The Marlborough trainer was pleased with Man Of The Night’s first run for 246 days at Wolverhampton this month.
“He ran a very good race at Wolverhampton, he was running on late,” he said.
“He probably does want a mile and a quarter, but they will go very quick on that straight mile at Doncaster. He is a big horse who would have needed that first run. He will come on massively for the run.
“He is quite lightly raced. We thought he was going to be a very good horse, and he has not delivered on that after his win first time out at Newbury, but he is looking like he is going to pay dividends now in these very good handicaps.”
Hannon reports Ouzo to be catching the eye on the gallops.
“He has been working great. His last run (at York) last year was very pleasing, and he looks to me a horse still on the upgrade – he is in great form,” he said.

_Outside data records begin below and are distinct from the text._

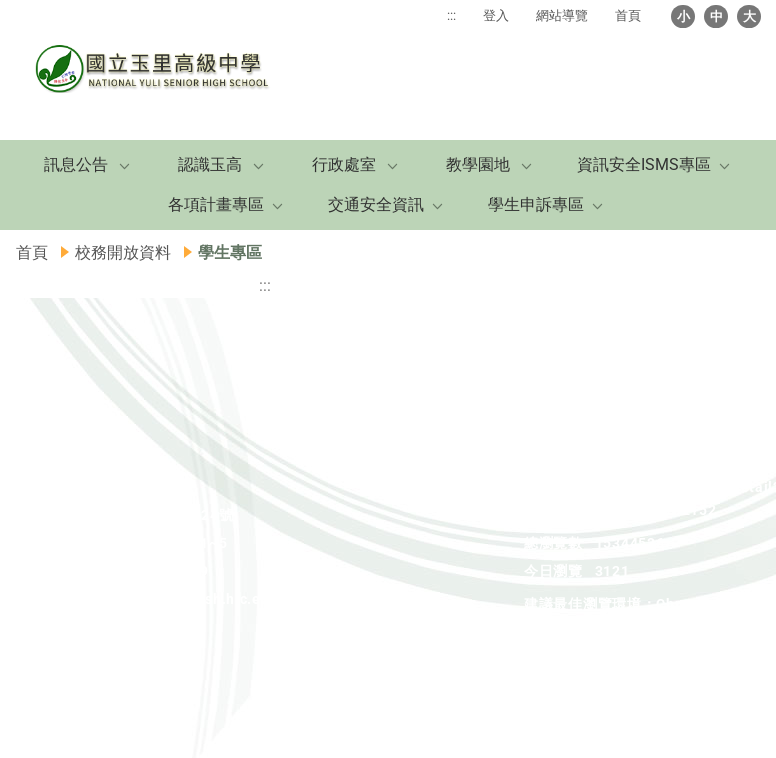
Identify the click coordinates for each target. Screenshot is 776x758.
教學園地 (478, 164)
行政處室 (344, 164)
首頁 (628, 15)
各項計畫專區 (216, 204)
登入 (496, 15)
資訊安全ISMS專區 (644, 164)
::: (451, 15)
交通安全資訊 (376, 204)
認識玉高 (210, 164)
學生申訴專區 (536, 204)
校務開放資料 (123, 252)
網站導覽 (562, 15)
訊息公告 (76, 164)
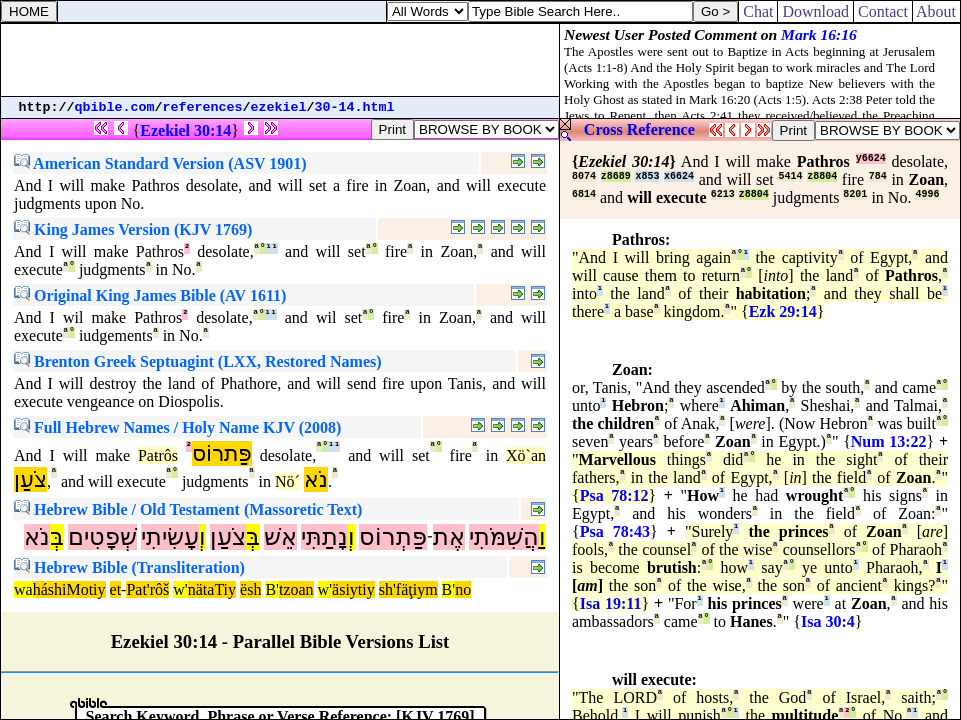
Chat (758, 11)
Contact (883, 11)
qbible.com (115, 107)
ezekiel (279, 107)
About (936, 11)
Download (815, 11)
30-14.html (355, 107)
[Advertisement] (280, 60)
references (203, 107)
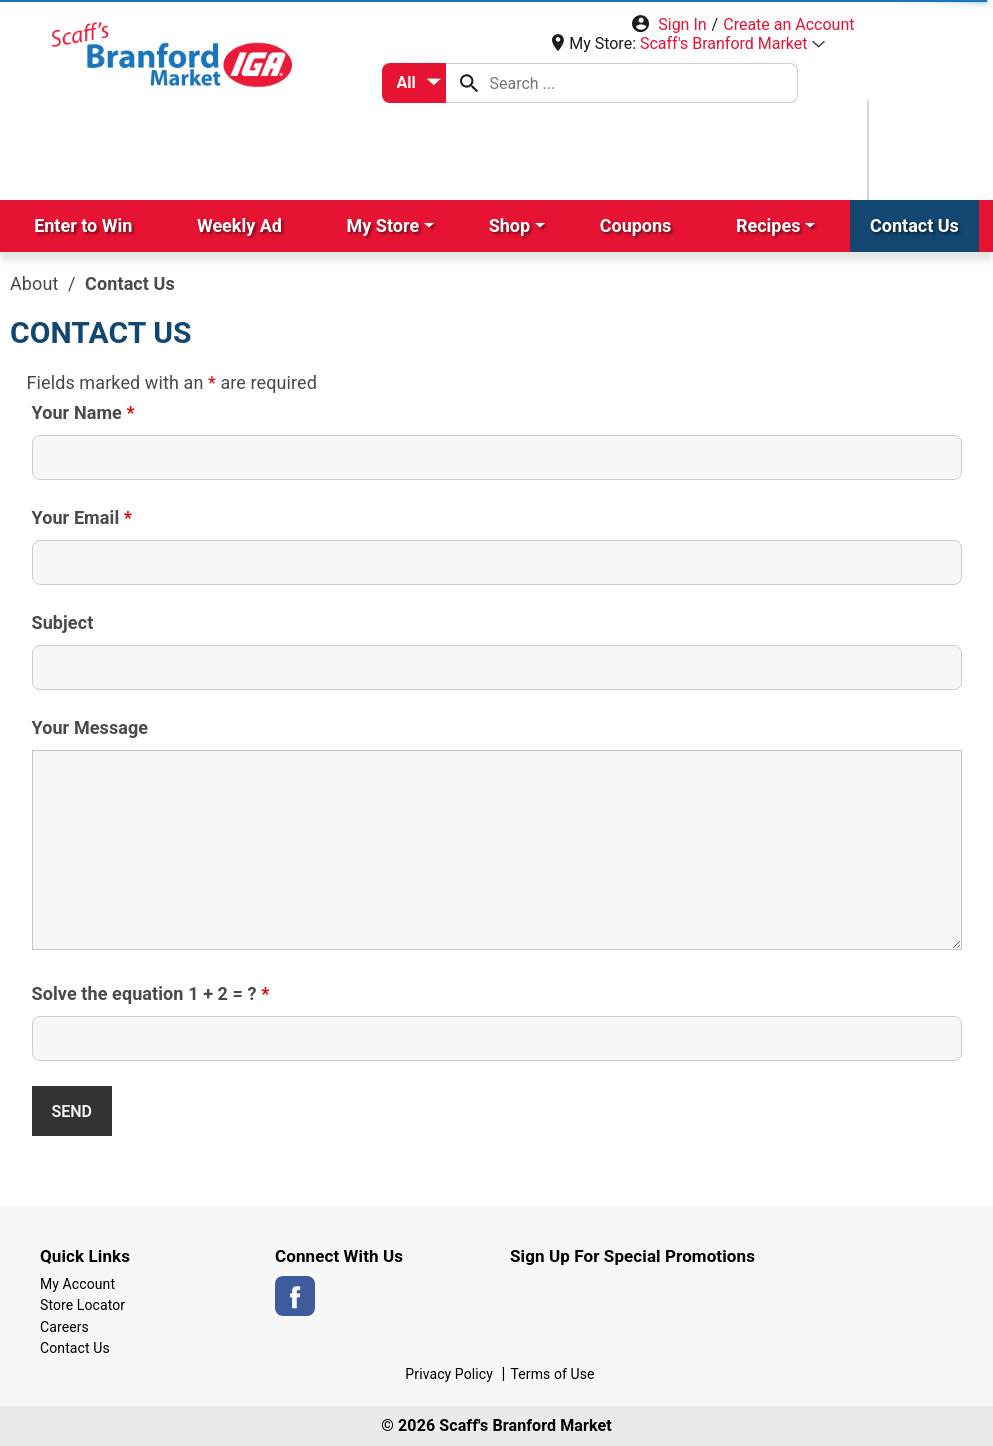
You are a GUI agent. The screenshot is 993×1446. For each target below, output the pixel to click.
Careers (64, 1327)
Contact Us (75, 1348)
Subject (63, 623)
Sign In (682, 24)
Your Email (82, 518)
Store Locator (82, 1305)
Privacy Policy (449, 1374)
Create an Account (788, 24)
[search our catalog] (469, 83)
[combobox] (414, 83)
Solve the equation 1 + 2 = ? (151, 994)
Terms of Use (553, 1374)
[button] (732, 43)
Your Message (90, 728)
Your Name (83, 413)
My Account (77, 1284)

“I think he will go very well at a fairly good price. He might want further, but a straight mile is what he wants first time.
“Mentally he looks to be going the right way. I was a bit worried about him at one stage last year, but he has sorted himself out and he is in great nick mentally and physically.”
Karl Burke has ground worries for Born To Be Alive, winner of the Lincoln Trial at Wolverhampton.
“The drying ground is a concern, I’ll walk the track before I let him take his chance,” said Burke.
“It’s a bit frustrating because the horse is in good form.”